Problem to solve.
Only these lines are needed: the first line of the entries below through the line with "Task: Click the Shared Folders icon (共享文件夹)", each returned exactly.

Material supplied below:

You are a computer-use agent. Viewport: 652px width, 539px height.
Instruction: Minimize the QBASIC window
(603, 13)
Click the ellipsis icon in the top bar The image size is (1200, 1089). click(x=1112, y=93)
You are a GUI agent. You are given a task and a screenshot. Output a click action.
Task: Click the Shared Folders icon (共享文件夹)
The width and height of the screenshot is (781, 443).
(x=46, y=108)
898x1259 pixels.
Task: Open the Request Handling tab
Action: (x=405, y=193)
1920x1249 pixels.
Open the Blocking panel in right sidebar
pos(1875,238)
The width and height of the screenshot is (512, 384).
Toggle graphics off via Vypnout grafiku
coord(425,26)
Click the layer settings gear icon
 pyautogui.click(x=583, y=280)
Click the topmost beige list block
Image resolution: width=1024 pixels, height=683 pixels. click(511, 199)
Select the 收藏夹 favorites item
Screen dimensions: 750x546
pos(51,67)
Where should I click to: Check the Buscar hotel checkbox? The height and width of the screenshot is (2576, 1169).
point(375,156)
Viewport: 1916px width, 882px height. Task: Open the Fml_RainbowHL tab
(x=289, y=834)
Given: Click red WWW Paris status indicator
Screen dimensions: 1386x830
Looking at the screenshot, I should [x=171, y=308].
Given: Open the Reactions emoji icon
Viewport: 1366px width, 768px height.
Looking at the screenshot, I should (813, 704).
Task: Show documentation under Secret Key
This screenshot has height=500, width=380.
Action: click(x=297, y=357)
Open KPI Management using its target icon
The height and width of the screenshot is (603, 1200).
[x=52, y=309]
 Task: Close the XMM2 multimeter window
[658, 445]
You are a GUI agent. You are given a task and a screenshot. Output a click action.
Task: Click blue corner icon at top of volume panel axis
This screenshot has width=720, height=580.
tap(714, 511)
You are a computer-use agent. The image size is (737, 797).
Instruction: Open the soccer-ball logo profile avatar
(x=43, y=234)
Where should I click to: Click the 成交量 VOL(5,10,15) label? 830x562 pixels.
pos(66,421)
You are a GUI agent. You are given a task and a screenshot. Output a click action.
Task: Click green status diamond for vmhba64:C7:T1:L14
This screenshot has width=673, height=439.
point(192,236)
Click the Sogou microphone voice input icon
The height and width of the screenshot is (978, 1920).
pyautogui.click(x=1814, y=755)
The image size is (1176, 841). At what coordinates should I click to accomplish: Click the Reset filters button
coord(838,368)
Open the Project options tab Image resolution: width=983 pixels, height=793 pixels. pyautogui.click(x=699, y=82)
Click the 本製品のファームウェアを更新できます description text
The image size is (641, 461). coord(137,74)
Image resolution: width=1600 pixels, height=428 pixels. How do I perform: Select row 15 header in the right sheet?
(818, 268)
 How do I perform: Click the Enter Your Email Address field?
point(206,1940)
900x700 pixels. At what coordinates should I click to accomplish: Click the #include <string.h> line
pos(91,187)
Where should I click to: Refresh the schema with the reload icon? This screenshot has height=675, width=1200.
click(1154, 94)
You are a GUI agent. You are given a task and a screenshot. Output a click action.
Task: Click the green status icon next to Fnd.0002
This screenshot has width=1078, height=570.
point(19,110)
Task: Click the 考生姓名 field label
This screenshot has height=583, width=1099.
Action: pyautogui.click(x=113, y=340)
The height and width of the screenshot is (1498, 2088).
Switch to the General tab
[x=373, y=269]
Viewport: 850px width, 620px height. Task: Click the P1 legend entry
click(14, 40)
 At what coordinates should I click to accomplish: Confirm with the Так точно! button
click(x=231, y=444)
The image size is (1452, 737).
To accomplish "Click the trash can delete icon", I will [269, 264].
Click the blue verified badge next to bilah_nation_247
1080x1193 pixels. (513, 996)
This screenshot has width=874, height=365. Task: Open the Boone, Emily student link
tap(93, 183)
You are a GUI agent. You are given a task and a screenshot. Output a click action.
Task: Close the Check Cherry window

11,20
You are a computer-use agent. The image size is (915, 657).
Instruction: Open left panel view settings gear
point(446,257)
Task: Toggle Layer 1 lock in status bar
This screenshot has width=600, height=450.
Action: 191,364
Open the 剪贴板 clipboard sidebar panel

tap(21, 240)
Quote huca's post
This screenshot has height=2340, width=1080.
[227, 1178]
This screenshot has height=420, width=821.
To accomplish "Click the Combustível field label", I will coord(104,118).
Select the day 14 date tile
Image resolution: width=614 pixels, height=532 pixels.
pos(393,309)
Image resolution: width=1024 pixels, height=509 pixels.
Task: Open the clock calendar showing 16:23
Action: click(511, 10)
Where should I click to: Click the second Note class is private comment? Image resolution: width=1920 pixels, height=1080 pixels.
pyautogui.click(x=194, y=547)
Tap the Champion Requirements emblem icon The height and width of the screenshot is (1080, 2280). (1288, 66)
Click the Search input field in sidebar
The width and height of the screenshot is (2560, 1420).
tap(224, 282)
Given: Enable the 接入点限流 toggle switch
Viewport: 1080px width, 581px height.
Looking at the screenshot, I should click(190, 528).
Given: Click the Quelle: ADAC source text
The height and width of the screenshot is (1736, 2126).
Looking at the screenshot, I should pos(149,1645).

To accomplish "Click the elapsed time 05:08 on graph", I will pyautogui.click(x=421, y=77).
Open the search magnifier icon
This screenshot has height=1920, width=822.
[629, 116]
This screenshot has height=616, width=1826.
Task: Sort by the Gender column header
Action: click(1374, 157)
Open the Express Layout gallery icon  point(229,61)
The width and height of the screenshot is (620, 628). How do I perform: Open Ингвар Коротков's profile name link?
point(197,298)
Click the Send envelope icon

End of Material supplied.

Written solution.
You are a computer-use agent. Viewport: 652px width, 539px height.
Instruction: Minimize the QBASIC window
(603, 13)
Click the ellipsis icon in the top bar The image size is (1200, 1089). click(x=1112, y=93)
You are a GUI agent. You are given a task and a screenshot. Output a click action.
Task: Click the Shared Folders icon (共享文件夹)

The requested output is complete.